How Do Life Settlements Work?


A life settlement is the exchange of a life insurance policy for a lump sum of money. This transaction is usually the sale of the policy, by the policyholder, to a third party who could be a person or an entity—asides the company that issued the policy. Life insurance policies are usually sold by elderly people—usually over 60—or people who have a life expectancy of two to 10 years.

The amount received varies with the viatical settlement provider but is generally more than the policy’s cash surrender value and less than its net death benefits. Before considering selling your life insurance, you should learn as much as you can about how life insurance works as this article focus on the sale of life insurance.

Settlement Terminologies

Some words and terms are commonly used in this field, and prior knowledge of them will ease your understanding of the settlement process.

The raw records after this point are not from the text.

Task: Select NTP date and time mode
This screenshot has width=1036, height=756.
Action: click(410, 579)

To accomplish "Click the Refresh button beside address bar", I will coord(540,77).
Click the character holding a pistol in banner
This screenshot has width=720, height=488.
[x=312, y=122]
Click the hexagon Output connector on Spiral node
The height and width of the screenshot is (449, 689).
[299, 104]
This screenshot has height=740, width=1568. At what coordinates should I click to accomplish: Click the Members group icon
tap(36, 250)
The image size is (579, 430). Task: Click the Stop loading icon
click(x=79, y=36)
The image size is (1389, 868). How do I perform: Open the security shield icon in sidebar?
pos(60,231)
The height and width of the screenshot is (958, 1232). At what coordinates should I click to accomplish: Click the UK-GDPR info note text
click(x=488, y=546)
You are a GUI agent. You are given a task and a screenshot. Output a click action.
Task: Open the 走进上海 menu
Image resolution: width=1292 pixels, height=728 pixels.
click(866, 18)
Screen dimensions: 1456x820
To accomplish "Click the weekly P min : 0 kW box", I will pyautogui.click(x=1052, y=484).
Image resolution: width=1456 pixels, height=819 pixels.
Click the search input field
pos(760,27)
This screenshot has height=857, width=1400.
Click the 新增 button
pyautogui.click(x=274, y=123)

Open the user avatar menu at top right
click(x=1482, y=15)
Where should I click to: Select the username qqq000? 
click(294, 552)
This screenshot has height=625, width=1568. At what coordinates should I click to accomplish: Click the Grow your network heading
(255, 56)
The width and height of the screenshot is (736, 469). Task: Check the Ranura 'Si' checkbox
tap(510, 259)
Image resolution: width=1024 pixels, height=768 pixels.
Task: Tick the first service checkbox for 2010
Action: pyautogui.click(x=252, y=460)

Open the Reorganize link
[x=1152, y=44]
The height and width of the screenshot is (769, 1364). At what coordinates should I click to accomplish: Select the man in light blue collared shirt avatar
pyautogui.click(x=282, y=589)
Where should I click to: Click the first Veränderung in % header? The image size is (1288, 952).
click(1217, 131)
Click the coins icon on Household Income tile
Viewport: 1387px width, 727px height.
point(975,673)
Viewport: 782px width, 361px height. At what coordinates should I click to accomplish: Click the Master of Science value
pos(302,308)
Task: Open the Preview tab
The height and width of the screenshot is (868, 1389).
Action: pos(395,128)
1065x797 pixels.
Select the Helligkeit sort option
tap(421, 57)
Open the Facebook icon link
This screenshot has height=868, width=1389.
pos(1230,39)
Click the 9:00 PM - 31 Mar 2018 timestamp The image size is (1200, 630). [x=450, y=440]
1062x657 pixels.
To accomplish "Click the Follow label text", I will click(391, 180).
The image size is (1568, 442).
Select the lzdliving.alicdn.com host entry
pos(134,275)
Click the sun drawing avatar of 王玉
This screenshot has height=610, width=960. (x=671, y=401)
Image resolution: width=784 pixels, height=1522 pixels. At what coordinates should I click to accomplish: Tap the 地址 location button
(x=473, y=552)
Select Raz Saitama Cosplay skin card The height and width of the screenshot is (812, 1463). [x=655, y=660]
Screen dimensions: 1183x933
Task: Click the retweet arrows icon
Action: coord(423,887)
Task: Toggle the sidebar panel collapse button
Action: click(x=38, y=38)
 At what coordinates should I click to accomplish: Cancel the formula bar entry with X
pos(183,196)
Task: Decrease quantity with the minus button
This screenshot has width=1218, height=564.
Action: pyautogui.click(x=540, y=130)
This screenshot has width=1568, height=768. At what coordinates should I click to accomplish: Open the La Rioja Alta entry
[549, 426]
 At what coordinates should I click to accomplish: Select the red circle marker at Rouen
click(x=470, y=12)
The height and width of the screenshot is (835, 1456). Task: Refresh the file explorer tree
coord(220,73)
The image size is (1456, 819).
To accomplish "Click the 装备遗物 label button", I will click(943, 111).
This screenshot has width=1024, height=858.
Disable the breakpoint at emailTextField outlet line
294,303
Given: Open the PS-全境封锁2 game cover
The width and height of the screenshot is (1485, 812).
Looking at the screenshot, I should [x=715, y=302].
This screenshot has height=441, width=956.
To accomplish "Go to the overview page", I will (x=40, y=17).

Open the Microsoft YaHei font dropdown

  • Settlement provider: This is a third party, either an investor or company that buys life insurance policies. A settlement provider could either resell to another entity or maintain the policy for the benefits when the holder passes on.
  • Net death benefits: This is the financial benefit that the policy provides the holder once he/she passes on. It is usually in the form of cash paid by the insurance company that issued the policy.
  • Cash surrender value: This is the cash value of the insurance policy i.e. it is the amount the policy is worth if the policyholder decides to cancel the policy.
  • Lapse: This is when an insurance policy is terminated due to defaults in payment of insurance premiums by the policyholder.

Life Vs Viatical

You may have heard of a viatical settlement and wondered what the difference was. The only real difference between them is that the policyholder of a life settlement has a longer life expectancy. Policyholders in viatical settlements usually have a terminal illness. A life settlement provider is usually the same as a viatical settlement provider.

Why Sell Your Policy?

There are several reasons why a policyholder would want to sell his life insurance. It could be that the policy no longer caters to his needs or that the premiums have become unaffordable due to retirement—when this happens; the policyholder tries to avoid a lapse on his insurance policy.

It could also be that financial circumstances change and the policyholder needs cash urgently, or the policyholder wants to switch insurance policies and is thinking of using the money derived from the sale to purchase a new policy. This is not always the best as an elderly person could be charged higher premiums due to age and life expectancy. There are things to consider if you wish to change your life insurance policy.

Whatever the reason for selling, there are things you should consider before selling your life insurance, such as:

Availability of alternatives: If you’re selling your policy because you cannot afford the premiums on your current policy, then there are alternatives to selling it. You can seek accelerated death benefits if you have a terminal illness or you can change your insurance policy to a lesser, more suitable one.

Price: The amount received for an insurance policy depends on the settlement provider. Before selling your insurance policy, you should shop around to get the best prices. Alternatively, you can hire a broker who shops your policy to settlement providers to get the best deal.

Dependents: If you have a family that depends on you, then selling your life insurance policy may not be the best option, especially if you are already in a difficult financial situation. The profits gotten from a life settlement are usually not up to its net death benefits, so your family might be better off having the policy in place.

Where to Sell

A life settlement or viatical settlement provider usually buy life insurance policies. They are companies that buy these policies and can either resell them or offer interest from several policies to investors. When choosing a company to sell to, ensure that they are registered and that their terms are in your interest. Again, don’t hesitate to back out of a deal if you don’t feel satisfied.